▸ **Provided passage**:
────────────────────────────────────────

Johnston has to confront yet again one of the frustrations of the chopped-up life of a “weed supe.” By 7:45 a.m. the wind has picked up and Johnston can no longer safely spray, so he grudgingly moves on to one of his many Plan B’s.

“We expected to spend the day here, but now the wind’s up,” said Johnston, as he headed back to the municipal shop in Oak Lake, where his district’s weed control operations are based today.

“What we do changes hourly.”

The happy hunting time is the early morning, before the winds build. If it rains, he has to stop spraying. If it gets too hot, he has to stop spraying. His job fits into little pockets of time when everything is right to pounce on the weeds.

Johnston and the weed supervisors and their assistants in Manitoba’s 34 weed districts are the front line in the war against invasive weeds.

Johnston decides to check out some wild leafy spurge patches to see whether biocontrol methods are working. Later he will seek out small weed infestations and do pinpoint spraying.

In his part of southwestern Manitoba, Johnston is grappling with leafy spurge, a pretty, hardy and destructive weed. Weed supes elsewhere fight the local scourges, from Canada thistle to kochia.

In Manitoba’s Interlake area the weed supe is fighting red bartsia, a weed that, like many of the local farmers, was imported from Scandinavia.

Weed supes in other parts of western Manitoba have to fight scentless chamomile, which they blame on Saskatchewan weed parents.

For Johnston, leafy spurge is far and away the leading cause of grief to local producers, and he has spent his career fighting it.

Leafy spurge grows where good hay grows, but cattle hate it. The spurge is difficult or impossible to digest. As it spreads, it takes over hayland and pasture.

And it isn’t happy to share land with other broadleaves and grasses. It is allelopathic, which means it poisons the soil around it so that in the centre of leafy spurge patches, nothing else will grow.

“There’s a patch over there,” says Johnston as he drives back down the Trans-Canada Highway toward Oak Lake, spotting the telltale yellow flourish of a thick and flowering patch of leafy spurge.

This morning’s spraying took place along the central ditch of the highway between the eastward and westward lanes. Many local farmers had complained about the huge swaths of leafy spurge growing there and Johnston had called the Manitoba Highways department to complain.

Since they weren’t able to spray it themselves, they hired Johnston’s weed district to do the work.

The district also does custom spray work for the railways, pipeline companies and for local farmers and landowners.

In areas with many cottages or acreages, weed supervisors often have to invoke their powers under the noxious weeds act to clean up rogue patches, but this area is mainly agricultural and most of Johnston’s work is welcomed and requested.

────────────────────────────────────────

▸ **Requirements**:
**a.** Copy the passage on Manitoba weed control again, beginning at the words "The district also" and stopping after "welcomed and requested.", but substitute "utility companies" for "railways".
**b.** How would the passage on Manitoba weed control carry on after its final sentence? Write the next part.
The items after this point have nothing to do with the passage on Manitoba weed control.

────────────────────────────────────────

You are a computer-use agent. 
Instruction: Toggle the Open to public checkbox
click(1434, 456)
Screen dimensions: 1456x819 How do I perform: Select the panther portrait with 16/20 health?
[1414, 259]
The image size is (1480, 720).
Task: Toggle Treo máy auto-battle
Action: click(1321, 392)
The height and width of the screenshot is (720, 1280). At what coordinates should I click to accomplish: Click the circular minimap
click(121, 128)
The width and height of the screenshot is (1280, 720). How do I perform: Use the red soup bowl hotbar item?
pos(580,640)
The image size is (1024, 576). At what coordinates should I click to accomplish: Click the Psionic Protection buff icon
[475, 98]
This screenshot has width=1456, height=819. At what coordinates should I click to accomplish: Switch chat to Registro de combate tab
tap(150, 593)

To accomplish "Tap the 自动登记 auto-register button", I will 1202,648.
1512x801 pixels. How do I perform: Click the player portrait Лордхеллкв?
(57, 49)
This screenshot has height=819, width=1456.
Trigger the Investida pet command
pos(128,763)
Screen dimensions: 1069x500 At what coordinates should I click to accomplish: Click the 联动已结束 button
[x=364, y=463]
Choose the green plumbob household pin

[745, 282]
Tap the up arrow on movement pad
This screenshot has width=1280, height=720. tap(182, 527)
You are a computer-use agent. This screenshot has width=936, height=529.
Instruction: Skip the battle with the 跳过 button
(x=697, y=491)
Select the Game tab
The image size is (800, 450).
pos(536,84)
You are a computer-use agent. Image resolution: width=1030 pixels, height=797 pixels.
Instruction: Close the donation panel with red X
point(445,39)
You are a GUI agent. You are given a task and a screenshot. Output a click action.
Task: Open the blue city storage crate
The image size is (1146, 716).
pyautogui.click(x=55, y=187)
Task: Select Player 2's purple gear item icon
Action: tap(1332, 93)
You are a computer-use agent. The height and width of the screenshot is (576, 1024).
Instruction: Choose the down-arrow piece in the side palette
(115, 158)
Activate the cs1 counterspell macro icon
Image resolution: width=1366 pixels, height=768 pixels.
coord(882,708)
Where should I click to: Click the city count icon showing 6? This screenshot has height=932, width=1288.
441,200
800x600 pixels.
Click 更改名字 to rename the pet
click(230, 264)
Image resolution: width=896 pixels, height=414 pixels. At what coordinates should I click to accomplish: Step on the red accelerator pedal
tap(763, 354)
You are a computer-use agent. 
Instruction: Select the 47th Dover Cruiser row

────────────────────────────────────────

▸ **Answers below**:
**a.**
The district also does custom spray work for the utility companies, pipeline companies and for local farmers and landowners.

In areas with many cottages or acreages, weed supervisors often have to invoke their powers under the noxious weeds act to clean up rogue patches, but this area is mainly agricultural and most of Johnston’s work is welcomed and requested.

**b.**
Although he has fought leafy spurge for years, Johnston does not expect to defeat it. He knows the tough weed is a perennial problem that farmers will always have to fight.

But he doesn’t despair because he knows that if leafy spurge can be knocked down to being simply a nuisance, farmers will be able to live with it.

Spraying works quite well. In one ditch that Johnston has been spraying for years, it takes him a few moments to find a single leafy spurge plant.

“This place used to be covered with the stuff,” he said with grim pride.

But not everywhere can be sprayed, and Johnston and his colleagues have been introducing spurge-eating bugs in an attempt to reach inaccessible reservoirs of the weed, and to weaken its outbreaks in ditches and pastures.

To check on the bugs’ progress, Johnston drives to the centre of a rough and hilly area of wooded sand hills, where leafy spurge has run wild.

He’s looking for tiny brown beetles that were imported and released to eat the weed. After looking at only a couple of leafy spurge plants, he finds some.

He’s also happily surprised to find a few horn-headed, red-faced caterpillars that are stripping leafy spurge stalks of all their leaves.

This species of caterpillar was released dozens of kilometres away, but has caught up to the weeds here.

“Sometimes things work out,” he notes about these mobile spurge-mowers.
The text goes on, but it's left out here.